[Stored data entries]

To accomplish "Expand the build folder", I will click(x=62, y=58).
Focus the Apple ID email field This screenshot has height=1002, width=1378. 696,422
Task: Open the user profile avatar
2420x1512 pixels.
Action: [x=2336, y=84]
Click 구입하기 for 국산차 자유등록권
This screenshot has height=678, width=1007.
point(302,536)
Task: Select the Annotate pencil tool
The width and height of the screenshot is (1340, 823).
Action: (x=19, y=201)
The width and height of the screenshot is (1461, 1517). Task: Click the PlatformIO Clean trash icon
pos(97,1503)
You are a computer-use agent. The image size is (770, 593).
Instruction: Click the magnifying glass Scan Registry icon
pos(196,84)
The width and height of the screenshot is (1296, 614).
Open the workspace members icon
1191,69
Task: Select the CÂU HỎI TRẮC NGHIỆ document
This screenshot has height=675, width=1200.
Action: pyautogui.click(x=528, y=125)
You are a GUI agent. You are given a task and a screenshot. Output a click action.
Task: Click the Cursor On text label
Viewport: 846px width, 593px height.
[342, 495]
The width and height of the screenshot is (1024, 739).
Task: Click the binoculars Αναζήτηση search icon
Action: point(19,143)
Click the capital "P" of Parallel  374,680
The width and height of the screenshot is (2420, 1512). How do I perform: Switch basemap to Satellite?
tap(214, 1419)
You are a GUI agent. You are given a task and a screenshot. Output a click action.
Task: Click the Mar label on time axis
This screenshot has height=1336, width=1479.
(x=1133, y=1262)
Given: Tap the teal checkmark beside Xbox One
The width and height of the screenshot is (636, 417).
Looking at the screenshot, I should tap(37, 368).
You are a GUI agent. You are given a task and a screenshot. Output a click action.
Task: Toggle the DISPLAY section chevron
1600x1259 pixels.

Your assignment:
When you repeat the data, keep each line exactly as given.

Task response:
To accomplish "Expand the build folder", I will click(x=62, y=58).
Focus the Apple ID email field This screenshot has height=1002, width=1378. 696,422
Task: Open the user profile avatar
2420x1512 pixels.
Action: [x=2336, y=84]
Click 구입하기 for 국산차 자유등록권
This screenshot has height=678, width=1007.
point(302,536)
Task: Select the Annotate pencil tool
The width and height of the screenshot is (1340, 823).
Action: (x=19, y=201)
The width and height of the screenshot is (1461, 1517). Task: Click the PlatformIO Clean trash icon
pos(97,1503)
You are a computer-use agent. The image size is (770, 593).
Instruction: Click the magnifying glass Scan Registry icon
pos(196,84)
The width and height of the screenshot is (1296, 614).
Open the workspace members icon
1191,69
Task: Select the CÂU HỎI TRẮC NGHIỆ document
This screenshot has height=675, width=1200.
Action: pyautogui.click(x=528, y=125)
You are a GUI agent. You are given a task and a screenshot. Output a click action.
Task: Click the Cursor On text label
Viewport: 846px width, 593px height.
[342, 495]
The width and height of the screenshot is (1024, 739).
Task: Click the binoculars Αναζήτηση search icon
Action: point(19,143)
Click the capital "P" of Parallel  374,680
The width and height of the screenshot is (2420, 1512). How do I perform: Switch basemap to Satellite?
tap(214, 1419)
You are a GUI agent. You are given a task and a screenshot. Output a click action.
Task: Click the Mar label on time axis
This screenshot has height=1336, width=1479.
(x=1133, y=1262)
Given: Tap the teal checkmark beside Xbox One
The width and height of the screenshot is (636, 417).
Looking at the screenshot, I should tap(37, 368).
You are a GUI agent. You are given a task and a screenshot. Output a click action.
Task: Toggle the DISPLAY section chevron
1600x1259 pixels.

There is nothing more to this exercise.